Nonetheless, June will always be a challenging month for me because of this and other red-letter dates on the June calendar.  For example, I turn seventy-five in late June. It’s supposed to be a milestone birthday, I know, but at this stage in my journey, I’m grateful for any birthday. This said, Robyn mentioned throwing a party to celebrate my seventy-fifth birthday. Then we both slept on the idea. And, in the light of the next day, refreshed and clear-headed, we had separately arrived at the same conclusion: why bother?

I was born on my mother’s birthday, a calendar coincidence that informed our joint birthday celebrations throughout my life until the day my mother died. Lee and I were not yet married when my mother passed, so it’s been a long time.  (I still wonder where my mother  managed to obtain the annual “on our birthday” cards.) Of course, I think of my mom often and don’t rely on a calendar or need a special date to be reminded.

These days, the main thing about June, by my reckoning at least, is that it is the month that marks the final days of Lee’s life. The calendar had just flipped from June to July when suddenly, Lee was gone.

Fortunately, I live in the present with only occasional regrets about past events over which I had no control.  Even if it were not so, I am fortunate to have Robyn’s love, and the love of a few close friends and family, the living souls who make this life worthwhile.

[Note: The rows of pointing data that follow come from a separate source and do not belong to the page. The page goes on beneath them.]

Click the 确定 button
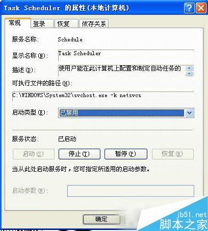 click(x=101, y=219)
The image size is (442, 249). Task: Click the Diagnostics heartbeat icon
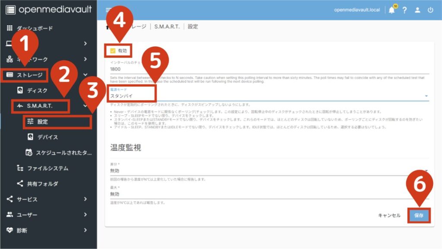pyautogui.click(x=10, y=230)
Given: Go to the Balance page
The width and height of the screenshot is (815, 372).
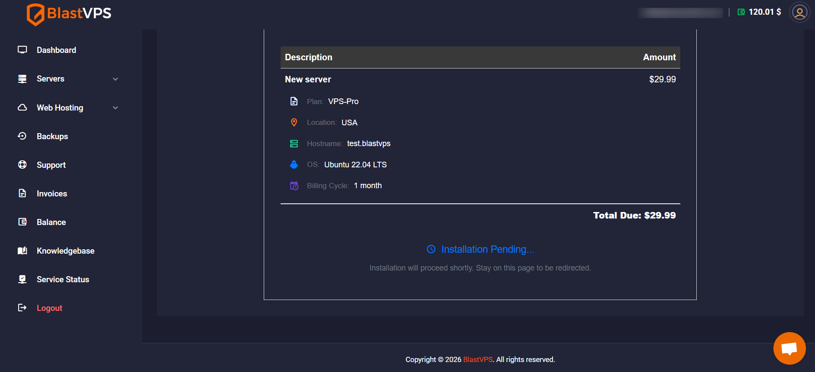Looking at the screenshot, I should [x=51, y=222].
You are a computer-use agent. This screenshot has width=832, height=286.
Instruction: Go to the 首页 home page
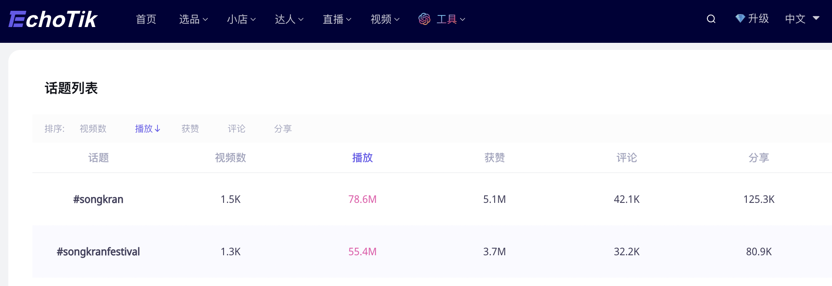(146, 19)
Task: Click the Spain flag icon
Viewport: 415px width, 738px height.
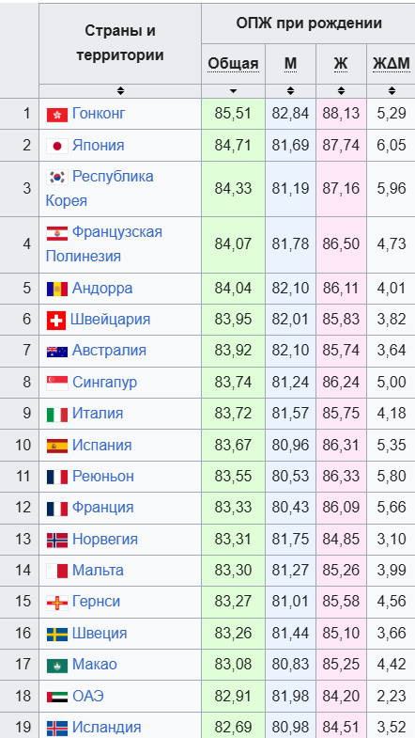Action: point(57,446)
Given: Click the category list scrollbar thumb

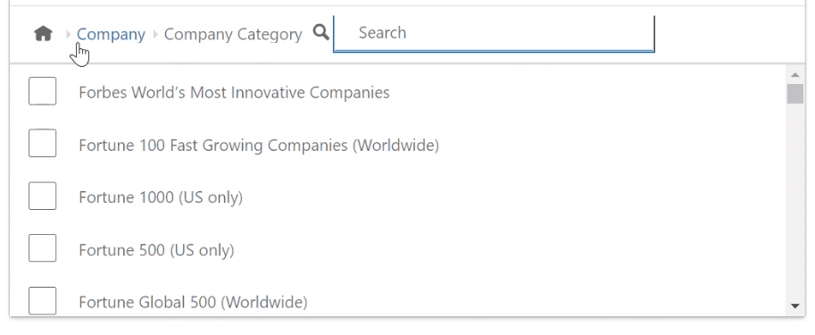Looking at the screenshot, I should [794, 94].
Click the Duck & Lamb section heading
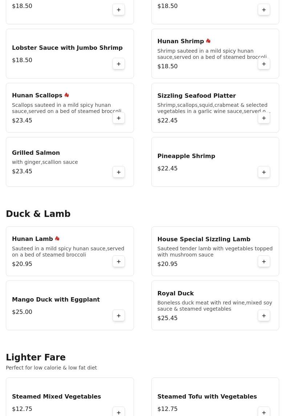Image resolution: width=285 pixels, height=416 pixels. coord(38,214)
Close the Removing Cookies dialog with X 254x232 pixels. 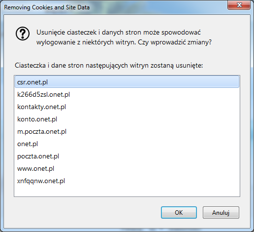[x=239, y=5]
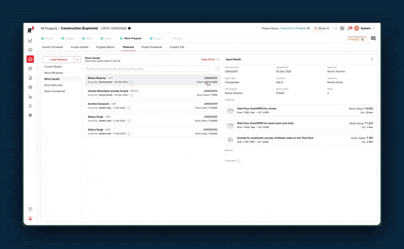Open the analytics chart icon in sidebar

click(x=30, y=40)
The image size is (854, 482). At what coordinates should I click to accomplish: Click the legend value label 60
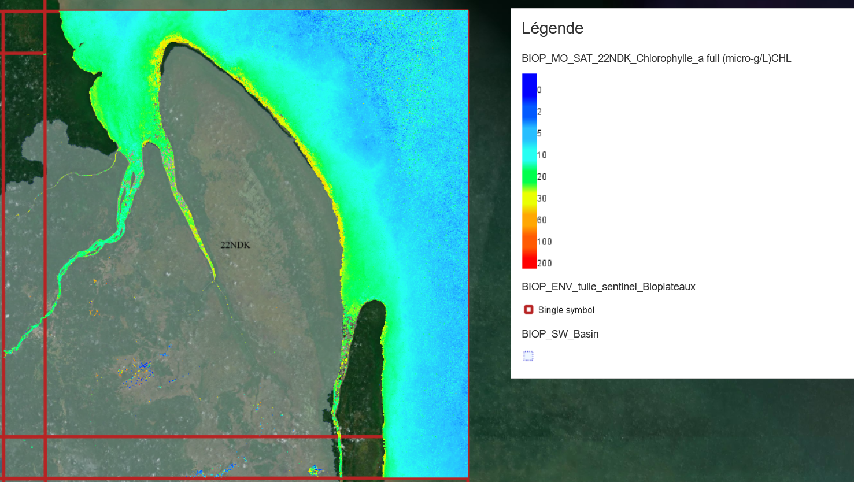(542, 220)
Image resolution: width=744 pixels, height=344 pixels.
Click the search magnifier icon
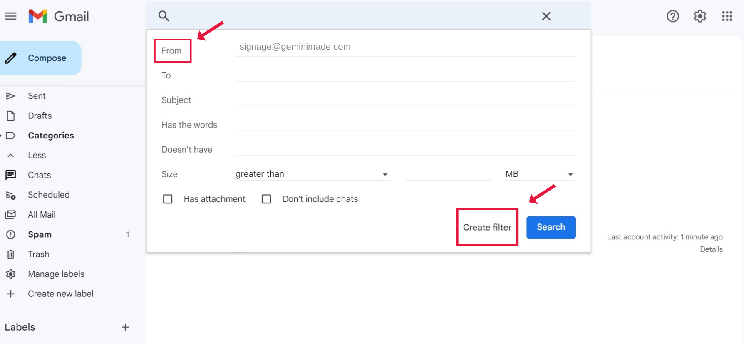164,16
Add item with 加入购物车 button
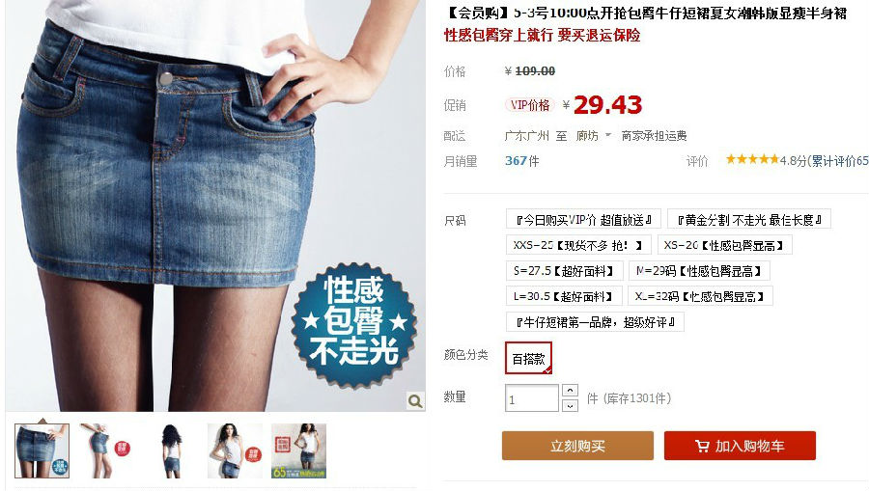Viewport: 869px width, 491px height. pos(740,446)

Categories: Widowed Anniversaries

About Gary Ravitz

In relevant part, my musings are for me. It’s one of the ways in which I process losing my sweetest. Of course, Lee didn’t want to die. She had fought like hell, but the relentless cancers kept coming: Skin cancers; breast cancer; head and neck cancer; colon cancer; and finally, the deadly pancreatic cancer. In June 2020, and only after being pressed hard by Lee, her oncologist opined that my wife had from two weeks to two months left to live, turned on her heels and nearly sprinted from the hospital room, never again to be seen or heard from by us. I promptly removed Lee from the hospital and brought her home. It was the right thing to do and I only wish I had acted sooner over “the best” medical advice to the contrary. In fact, my sweet wife only had nine days left to live. At the final, she embraced her own death with great courage and unfailing kindness. It was a truly remarkable display of grace and wondrous to behold. It was my great privilege and honor to be with her every step of the way. And now, it’s my privilege to be able to write a few words to you each week. In a nutshell, I believe every journey is unique, but, hopefully, to know that you do not have to walk it alone can also be reassuring. And, along the way, you might hear a bit more information about me.